Time-dependent survival effectiveness of Sacubitril/Valsartan and Gliflozins in heart failure with reduced ejection fraction after cardiac resynchronization therapy

Robust evidence validating the long-term efficacy of Sacubitril/valsartan (ARNi), gliflozins (SGLT2i), and cardiac resynchronization therapy (CRT) combination remains scarce and data suggesting a synergistic advantage of these drugs alongside CRT have not considered their time-varying administration, leading to the well-known immortal bias, since only patients with longer initial survival could commence these treatments (Panel A in the Figure). This single-center longitudinal cohort study aimed to examine survival impacts of ARNi and SGLT2i in HFrEF patients after CRT implantation.

183 HFrEF patients consecutively admitted for CRT implantation between January 2015 and August 2022 were included. To account for patients who started or discontinued ARNi and/or SGLT2i at different time points during the study period, guided by the gradual emergence of scientific evidence (Panel B), an adapted Kaplan-Meier survival function and Cox regression models were constructed, updating the patient’s status to compare mortality rates during off-therapy with on-therapy periods.

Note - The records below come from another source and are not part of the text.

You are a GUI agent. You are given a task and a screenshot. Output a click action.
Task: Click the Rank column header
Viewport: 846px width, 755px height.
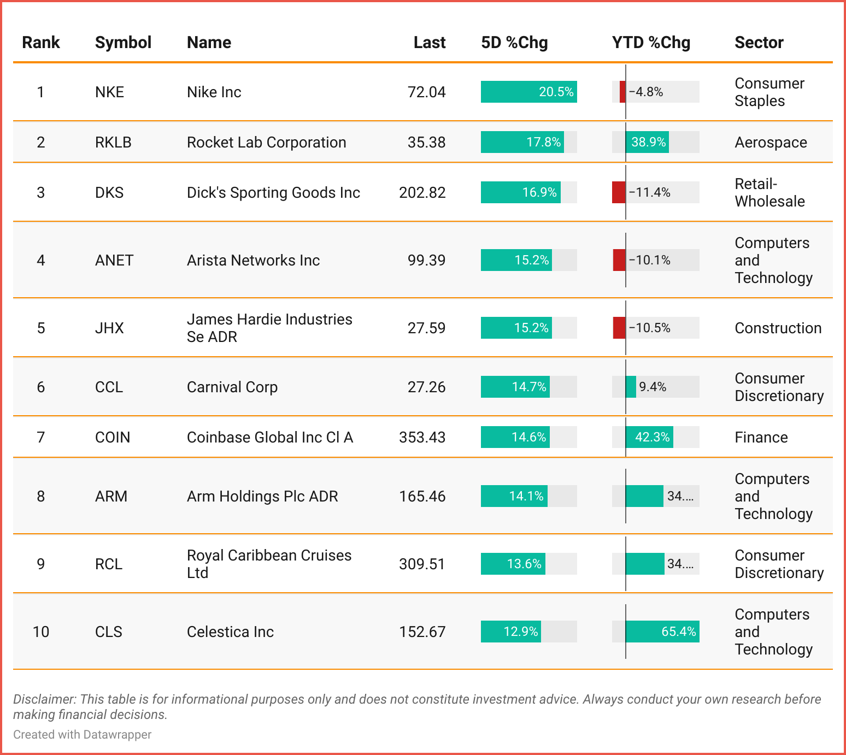[40, 43]
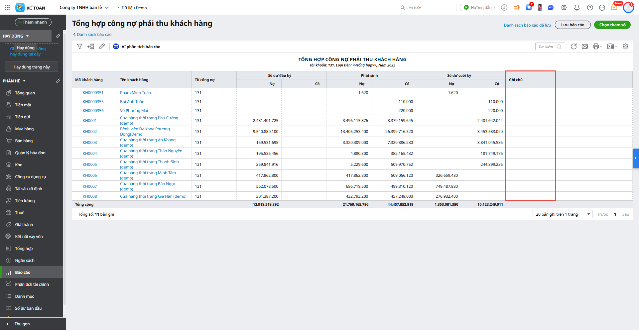The image size is (639, 330).
Task: Open the '20 bản ghi trên 1 trang' dropdown
Action: click(562, 214)
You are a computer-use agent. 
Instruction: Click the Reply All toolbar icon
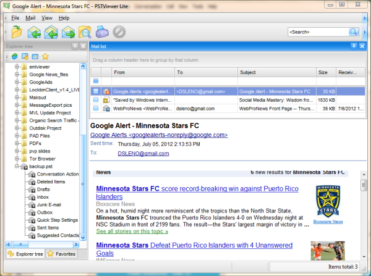[51, 31]

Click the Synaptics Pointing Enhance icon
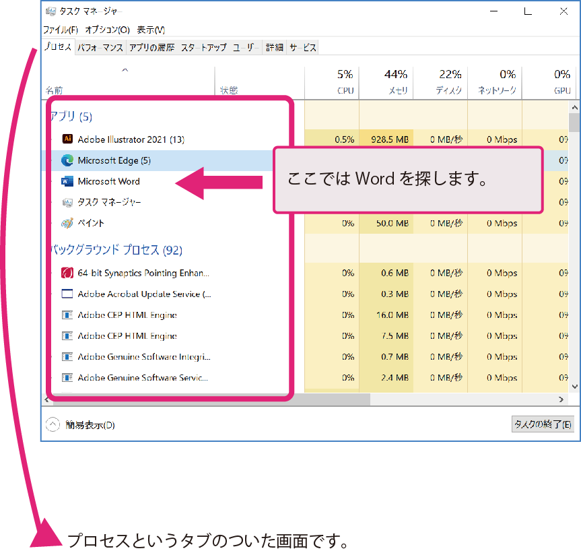(x=67, y=273)
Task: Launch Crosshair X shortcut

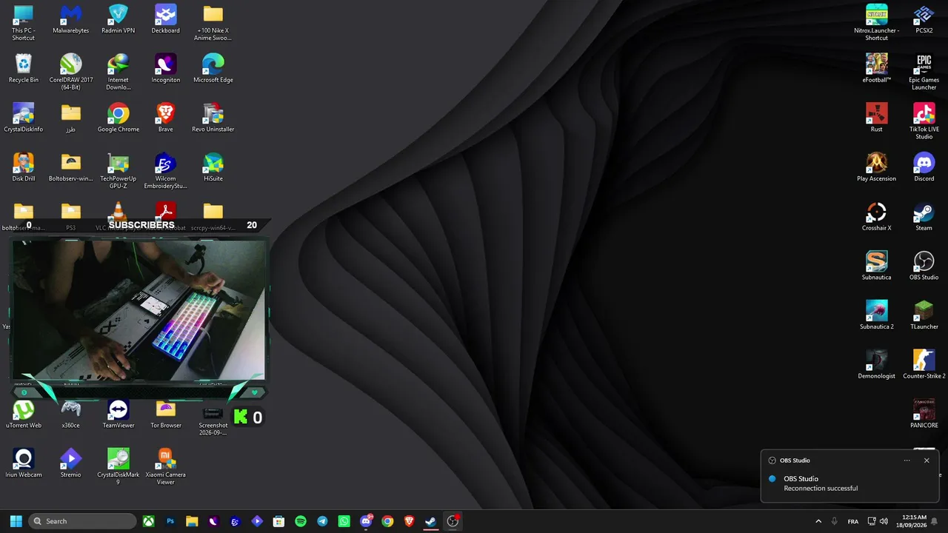Action: (x=876, y=217)
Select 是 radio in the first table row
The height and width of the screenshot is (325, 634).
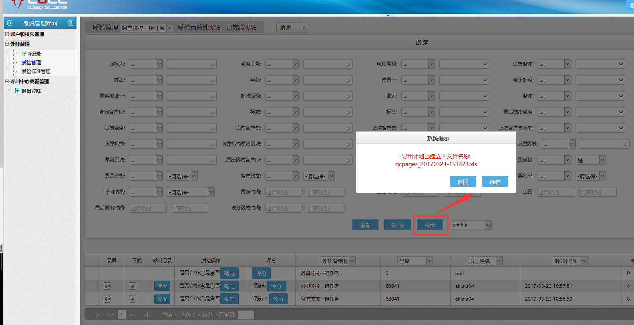pyautogui.click(x=203, y=273)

Of the 183 patients enrolled (81% men; median [IQR] age at CRT implantation: 67.2 [60.8-75.5] years), 62 were already receiving the drugs at the enrollment. During a median follow-up (CI 95%) of 7.1 (6.6-8.1) years, an additional 54 ARNi and 68 SGLT2i were prescribed, resulting in a total of 33, 13 and 78 patients in ARNi, SGLT2i and both drugs, respectively (Panel B). In total, 73 (40%) patients died, with 54 (30%) deaths related to HFrEF. Specifically, 37 occurred in no drugs group (total person-years:525) and 17 in ARNi/SGLT2i recipients (total person-years: 413). Time-dependent Cox regression analysis revealed a significant reduction in HF-related mortality risk associated with ARNi use, also confirmed after adjusting for confounders (HR 0.5 [CI 95%, 0.2-0.9; p=0.029]). To corroborate sacubitril/valsartan efficacy irrespective of the timing of prescription, as sensitivity analysis we compared only patients who started ARNi concomitantly or after CRT implantation, vs no drugs group: remarkably, Cox regression models showed a comparable reduction in HF-related mortality risk (HR 0.3, CI 95% 0.1-0-6, p=004; and HR 0.4, CI 95% 0.2-0.8, p=0.02, respectively). Prescribing SGLT2i did not affect survival, although the shorter periods of patients in gliflozins compared to ARNi or no drugs groups (p<0.001) requires cautious interpretation of these data. 1-year response to CRT remained the strongest predictor of lower mortality (p<0.001) (Panel C).

Using appropriate time-dependent analysis, ARNi improved survival regardless of whether prescribed at the time of CRT or during follow-up. Further studies are needed to conclusively determine the role of gliflozins in this setting of patients (Panel D).